Hendrawan awalnya menjelaskan patung tidak bisa dipahami seperti fesyen. Patung tokoh nasional, kata Hendrawan, merupakan wujud dari literasi sejarah masyarakat.
"Keberadaan patung tidak boleh dipahami seperti kita memahami mode atau fesyen, tetapi makna simbolik yang dipancarkan. Dalam alam demokrasi, ketika akses terhadap informasi tidak terdistorsi, ketika memori kolektif masyarakat mengalami proses penjernihan, patung mengekspresikan literasi historis masyarakat," kata Hendrawan kepada wartawan, Kamis (30/9/2021) malam.

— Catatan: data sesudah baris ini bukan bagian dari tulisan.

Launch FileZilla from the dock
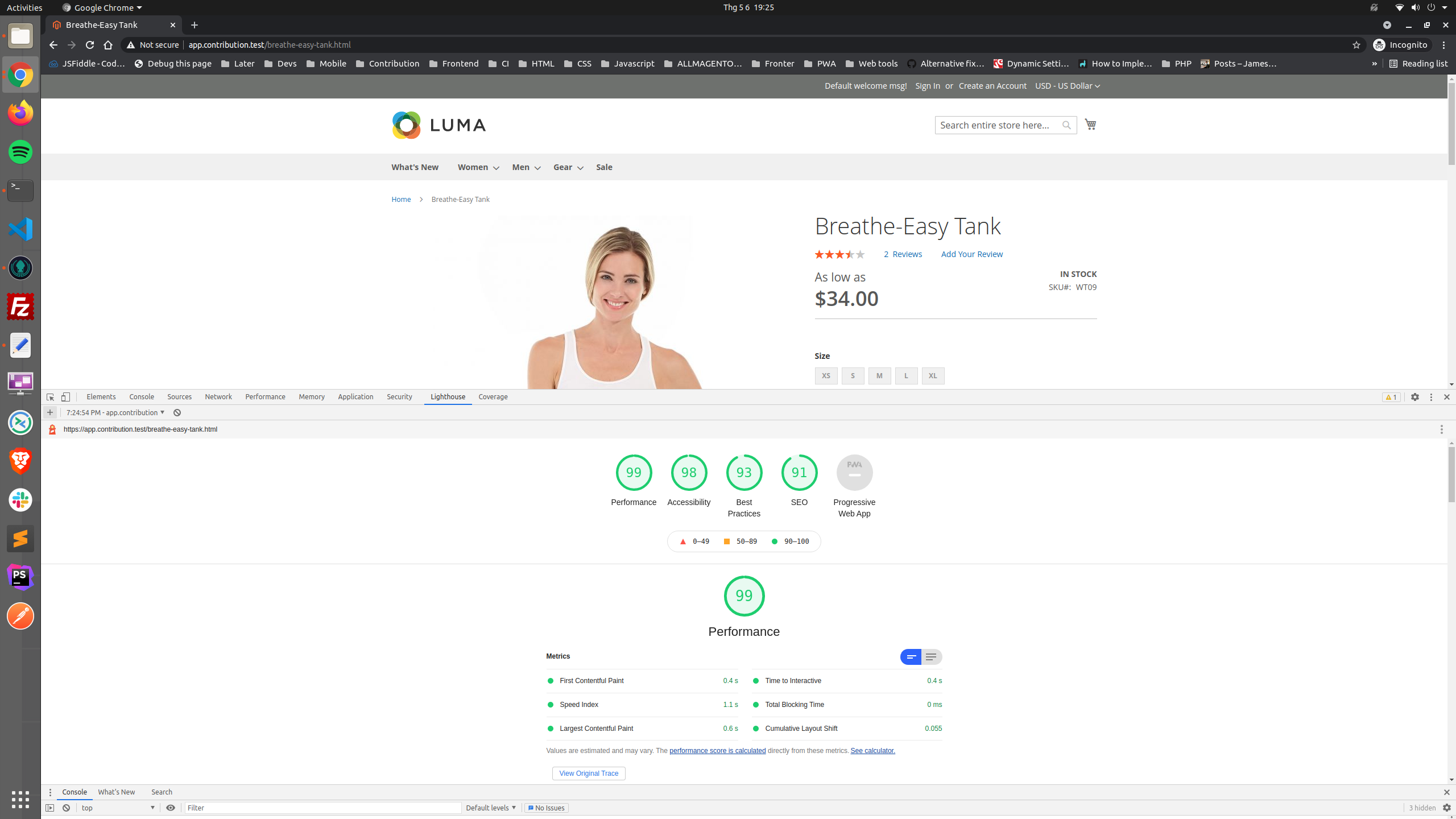This screenshot has height=819, width=1456. pos(20,307)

Anggota DPR RI ini kemudian mengungkit masa lalu di mana ada upaya mendegradasi peran Sukarno dalam sejarah bangsa Indonesia. Dia menyebut upaya itu dilakukan demi melanggengkan kekuasaan.
"Kita pernah mengalami era di mana peran dan jasa Bung Karno berusaha didegradasi. Politik sejarah diintervensi kepentingan pelanggengan kekuasaan. Di era terbuka seperti sekarang, masyarakat rindu terhadap orientasi kebangsaan yang otentik, kepada narasi negara bangsa yang orisinal," kata dia.

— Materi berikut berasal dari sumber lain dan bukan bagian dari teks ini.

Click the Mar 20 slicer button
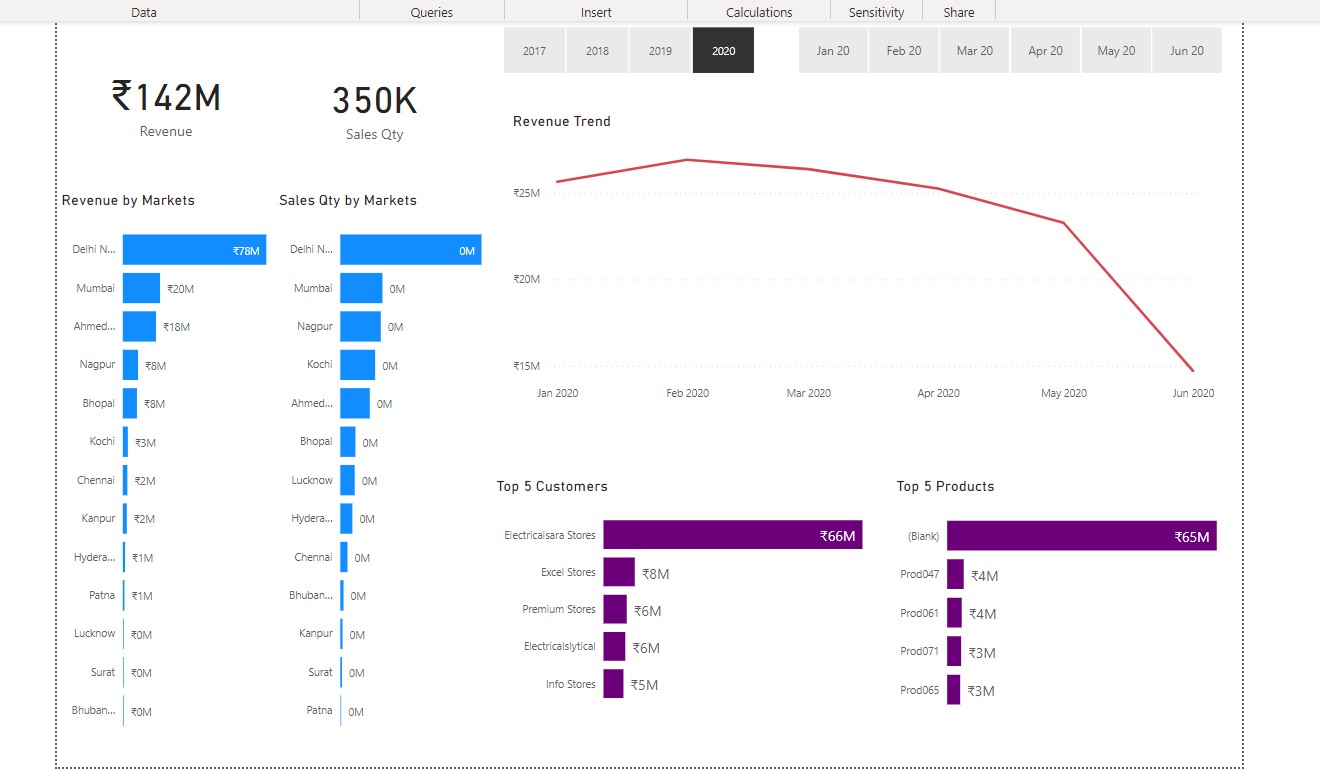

Hendrawan mengatakan jumlah patung tak bisa dijadikan parameter apapun. "Jadi bukan parameter jumlah, tapi parameter psikososial dan histeriografi negara bangsa," kata dia.
Dia meminta ada upaya menyimpulkan telah terjadi 'de-Soehartoisasi' di dalam pernyataan Gatot soal patung Sukarno dan Soeharto. Dia menyebut pernyataan Gatot itu membuat seolah-olah kondisi saat ini sama seperti era di mana peran Sukarno didegradasi dalam sejarah bangsa.
"Jadi jangan disimpulkan bahwa sekarang terjadi de-Soehartoisasi seperti yang disiratkan dari pernyataan GN (Gatot Nurmantyo). Seolah-olah ini sama dengan de-Sukarnoisasi yang nyata terjadi di masa lalu," kata dia.